Parmaklarımız bir anda öfkeyle kalkıyor dur durak bilmeden, nefes almadan “o var ya” diye bağırmaya başlıyoruz.
Kenan Evren’ler, Nurettin Soyer’ler öldü gitti, ama yüreklerimize ektikleri kin, nefret, intikam duyguları hala tazeliğini koruyor.
Bakın CHP’nin İzmir Belediye Başkanı Adayı olarak gösterdiği Tunç Soyer’e babasından dolayı gösterilen tepkiye.
MHP Lideri Devlet Bahçeli grup toplantısında diyor ki:
“Siz kalkacaksınız, 12 Eylül’ü yargılayacaksınız, apoletlerini sökeceksiniz. Şimdi kalkıyorsunuz onların savcısının oğlunu aday yapıyorsunuz.
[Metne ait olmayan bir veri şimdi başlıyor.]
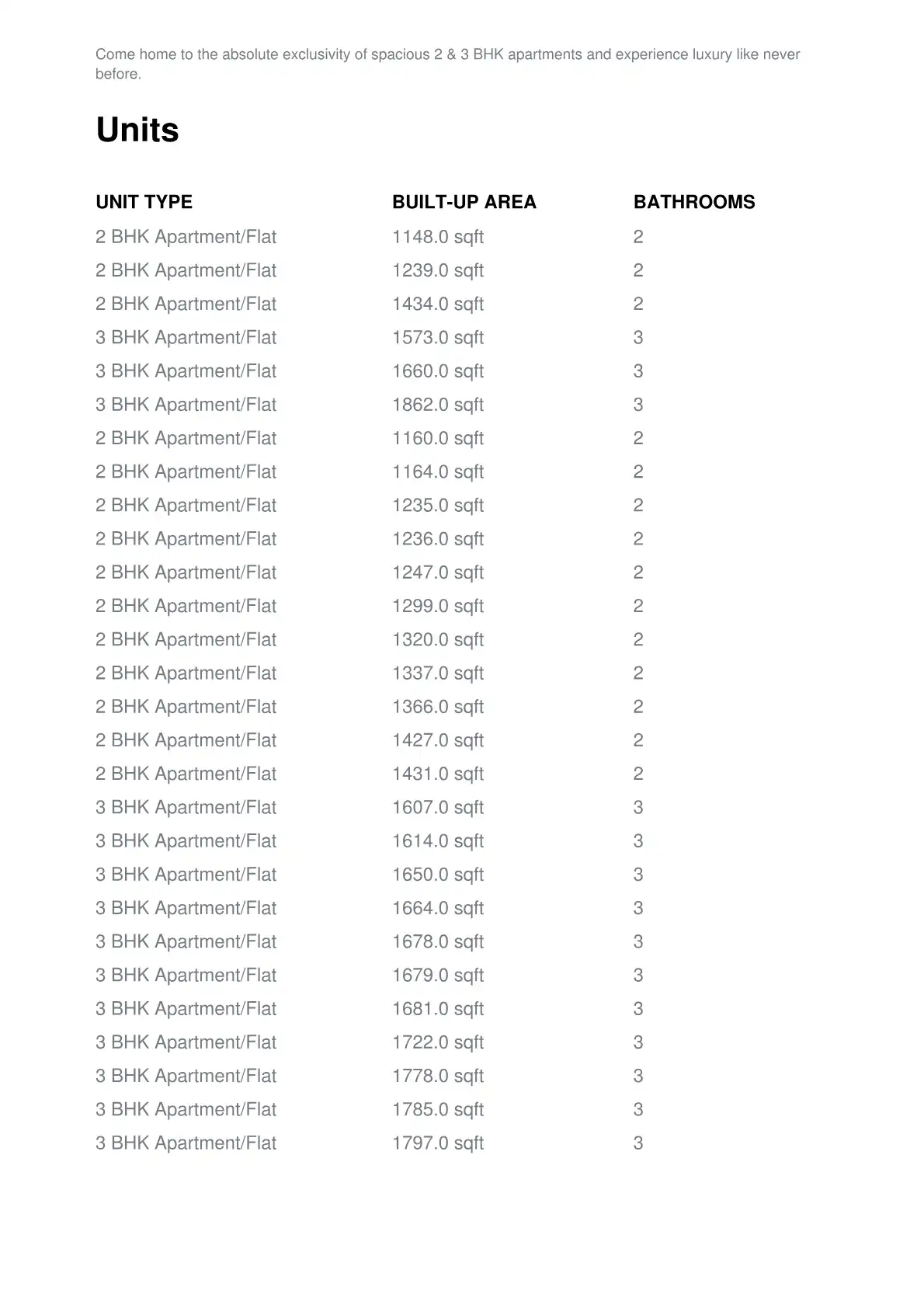Select the 1434.0 sqft area entry
The width and height of the screenshot is (924, 1308).
pos(437,304)
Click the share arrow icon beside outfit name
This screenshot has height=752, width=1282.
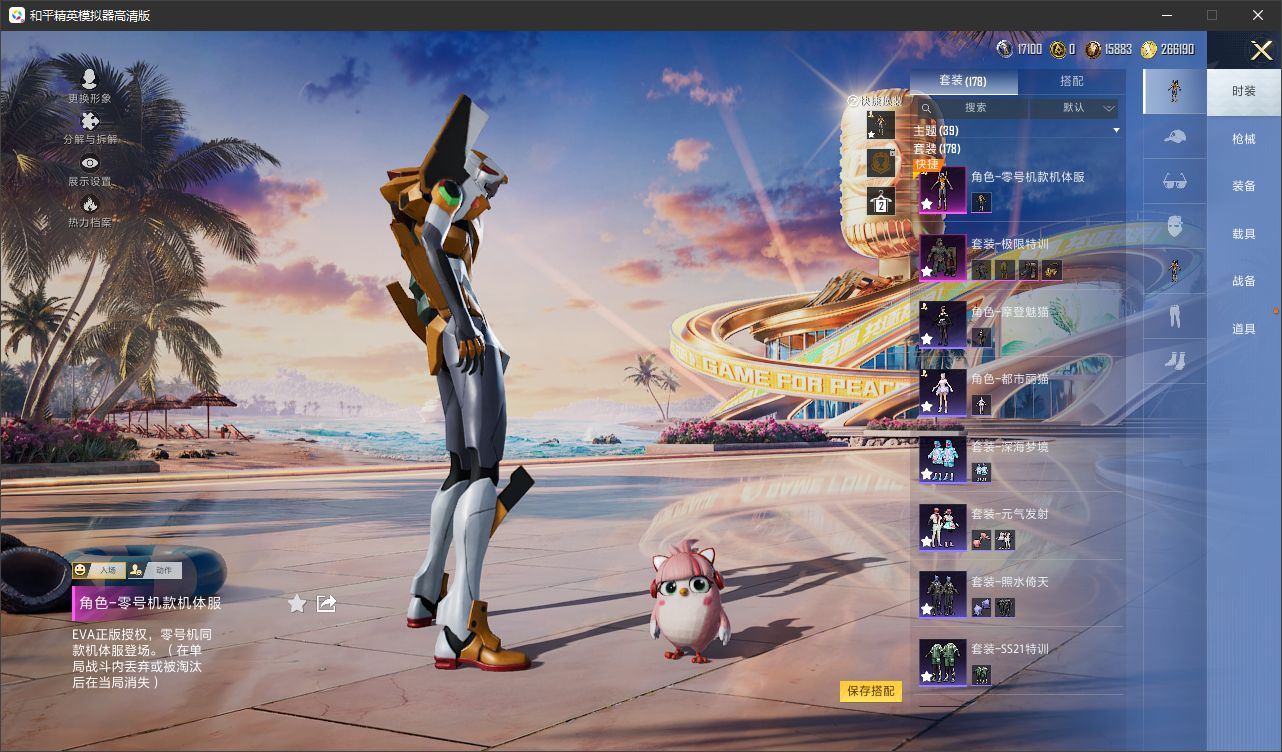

Bunun izah edilmesi lazım. Ülkücü kimliği taşıyan hiç kimsenin kabul edebileceği bir şey değil bu.”
Öncelikle 12 Eylül’ü yargılayan, darbecilerin apoletlerini söken AK Parti iktidarı. Tunç Soyer’i İzmir Belediye Başkanlığına aday gösteren AK Parti değil, CHP.
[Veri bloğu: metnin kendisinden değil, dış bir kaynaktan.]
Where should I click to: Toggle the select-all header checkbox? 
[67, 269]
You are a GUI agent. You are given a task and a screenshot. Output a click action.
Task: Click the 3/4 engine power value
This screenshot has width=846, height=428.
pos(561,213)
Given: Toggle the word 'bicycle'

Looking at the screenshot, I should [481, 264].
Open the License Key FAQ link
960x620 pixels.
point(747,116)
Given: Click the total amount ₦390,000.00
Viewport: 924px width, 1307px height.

Bahçeli diyor ki, ülkücü kimliğine sahip kimse oy veremez.
İyi de neden?
Hatayı yapan, yanlış yapan Tunç Soyer mi?
“Babadan oğula suç geçmez, oğuldan babaya da suç geçmez” diyen İYİ Parti Genel Başkanı Meral Akşener haksız mı? Kutuplaşmanın tavan yaptığı bugünlerde, geçmişin yaralarını eşeleyip durmanın, babası üzerinden oğlunu mahkûm etmenin hakkaniyetli olup olmadığın geçtim.
Bakın, CHP’nin İYİ Parti ile ittifak halinde olmasına rağmen, dahası milliyetçilerin hafızalarında bu kadar karanlık bir yeri olan bir kişinin oğlunu, İYİ Parti’nin tabanını oy verme konusunda sıkıntıya sokacak şekilde aday yapmaları siyasi bakımdan yanlış olduğu söylenebilir.
Fakat “Eski yaraları kaşımanın faydası yok” diyen Tunç Soyer haksız mı?
Belki de şer gibi görünen bu durumdan bir hayır çıkması mümkün olmaz mı?
CHP’nin İYİ Parti’yle ittifak yaparak girdiği seçimde Nurettin Soyer’in oğlu Tunç Soyer’in aday gösterilmesi, tarihi bir oyunu da bozmuş olmaz mı?
Öyle ya, 12 Eylül’e giden yolu hazırlayan karanlık güçler bu ülkenin sağcılarını solcularını birbirine düşürerek bu toplumu iki düşman kampa ayırmamış mıydı?
Son bir soru: Bugün oğul Soyer’e gösterilen tepkiler baba Soyer’i ve onun zihniyetindekileri üzer miydi? Yoksa memnun mu olurlardı?